Figure 3 Distinct regulations of hypoxia-inducible factor-1α and hypoxia-inducible factor-2α under intermittent hypoxia conditions. ROS and Ca²⁺ play crucial roles in the regulation of HIF activity in response to intermittent hypoxia, which results in the activation of HIF-1 and suppression of HIF-2. IH: Intermittent hypoxia; OSA: Obstructive sleep apnea; NADPH: Nicotinamide adenine dinucleotide phosphate; PKC: Protein kinase C; mTOR: Mammalian target of rapamycin; CBP: CREB-binding protein; PHD: Prolyl hydroxylase domain; HIF: Hypoxia-inducible factor.

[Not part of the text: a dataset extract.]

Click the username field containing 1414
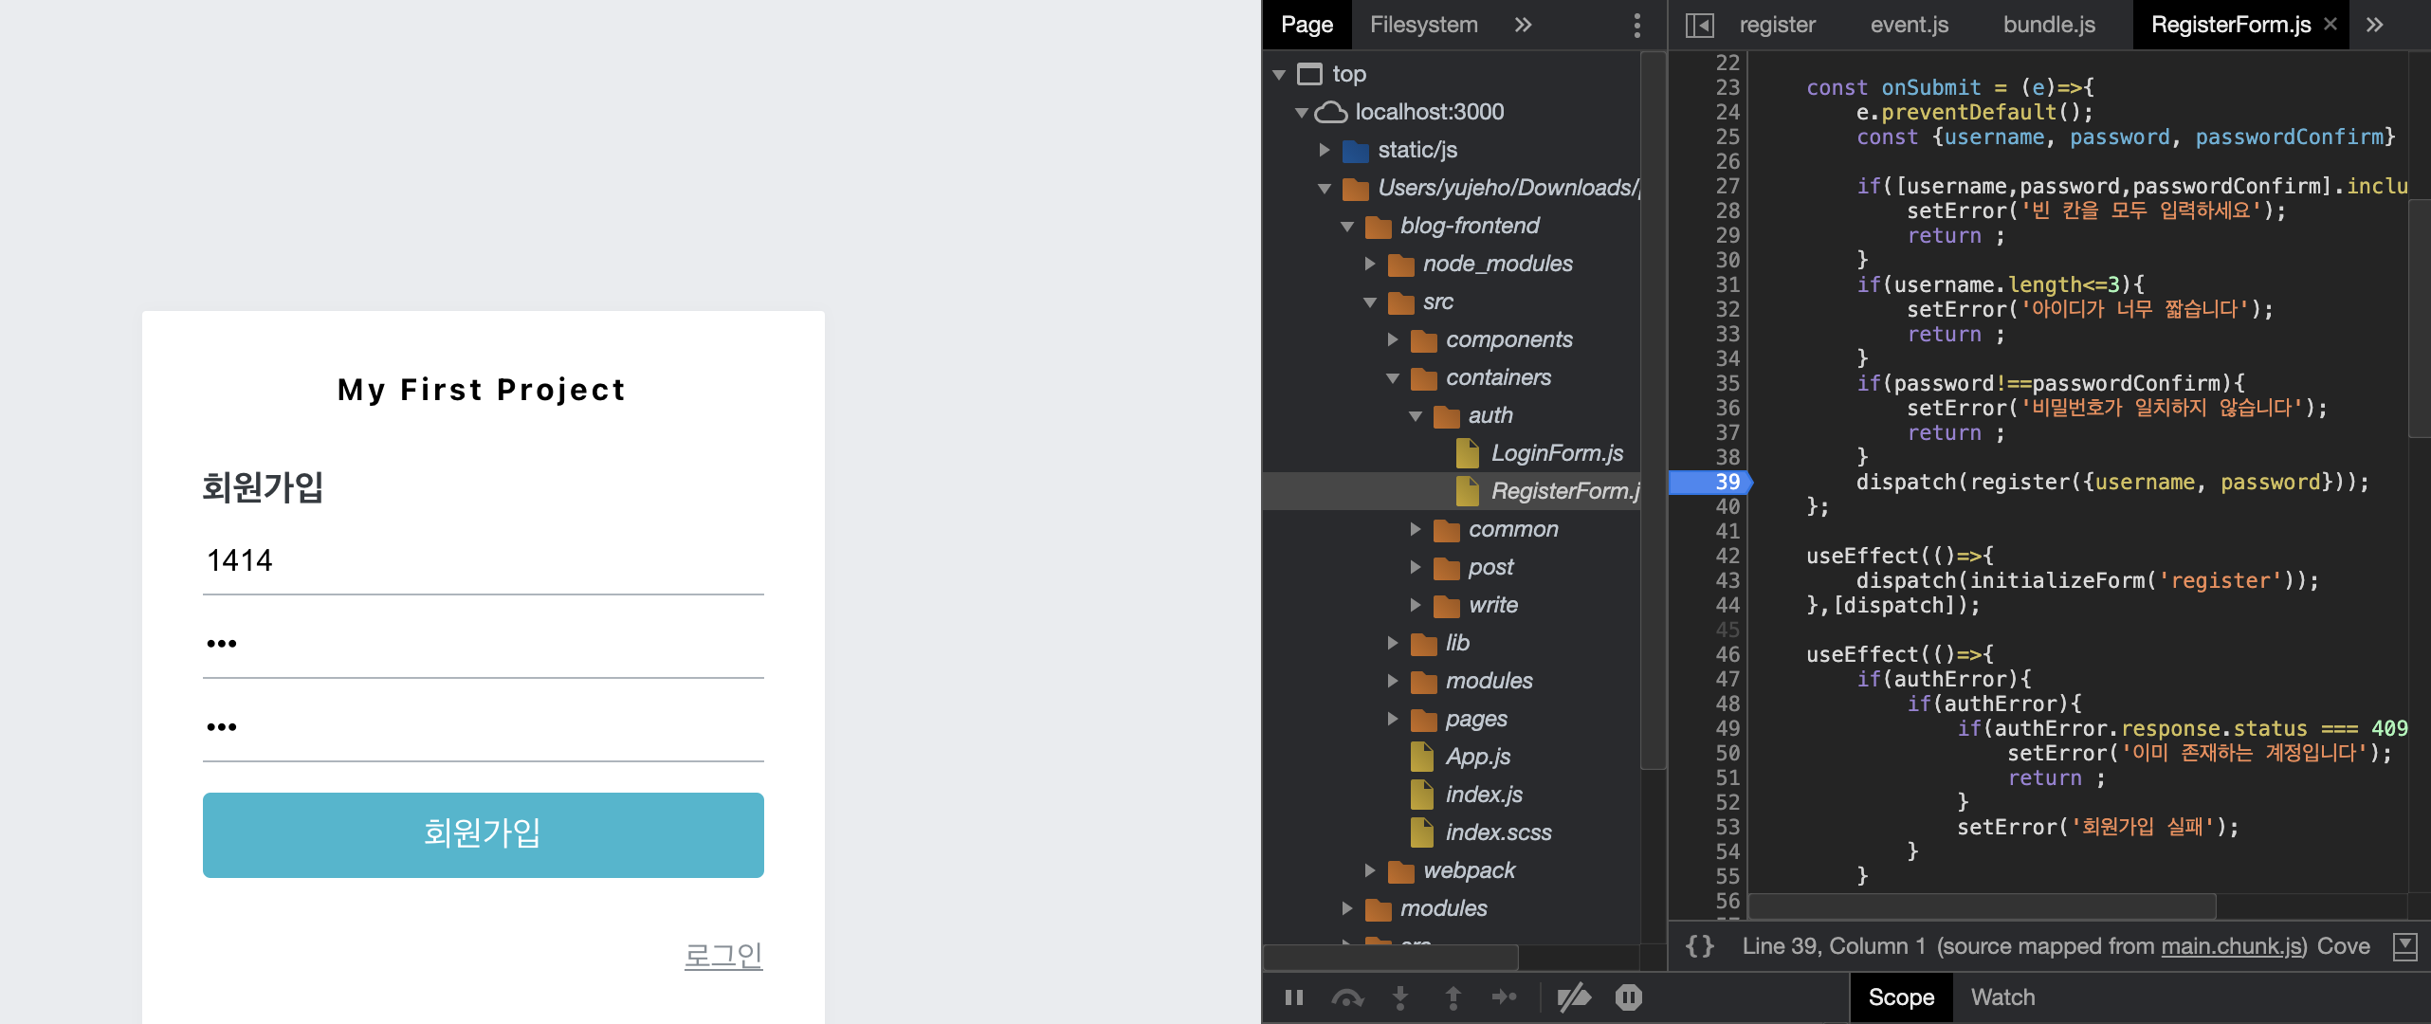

HIFs also serve as central regulators in the development of NAFLD in OSA. Li et al[121] demonstrated that the heterozygous deletion of HIF-1α in mice reduces serum and hepatic TG contents. HIF-1 induces the expression of SREBP cleavage activation protein in hepatocytes, which escorts SREBP from the ER to the Golgi apparatus and triggers SREBP cleavage. The subsequent accumulation of active SREBP fragments in the nucleus results in SCD-1 up-regulation. Thus, IH causes hepatic steatosis and hyperlipidemia presumably through the induction of HIF-1α in the liver. However, neuronal or inter-organ effects must be considered to interpret the mechanisms involved in NAFLD development of OSA. In fact, HIF-1 in the carotid body regulates systemic responses to IH by activating the sympathetic nerve system (SNS), which in turn stimulates adipose tissue lipolysis[122], suggesting that SNS affects hepatic lipid content. In addition, HIF-1 prevents the secretion of adiponectin from adipose tissue, which suppresses de novo lipogenesis in the liver[123-125]. Therefore, the extent to which HIF-1 in the liver contributes to serum and hepatic lipid contents during IH remains to be determined.

CONCLUSION

Hypoxia is associated with the development of fatty liver, and it is now clear that hypoxia-inducible transcription factors regulate lipid metabolism in hepatocytes. OSA is an independent risk factor for developing NAFLD. Obesity and OSA synergistically accelerate tissue hypoxia, which further leads to the development of severe hepatic steatosis and inflammation. In addition to the imbalance between oxygen supply and demand, other factors such as inflammation and nutrients as well as inter-organ metabolic and signaling crosstalk must be considered to interpret the hypoxic response during fatty liver development. In addition, each HIF target gene has a unique optimal dose of HIFs for their transcription, and the context-dependent regulation of this process is a major contributor to disease outcome. Therefore, the manipulation of HIF activity may be a desirable therapeutic target for the treatment of fatty liver.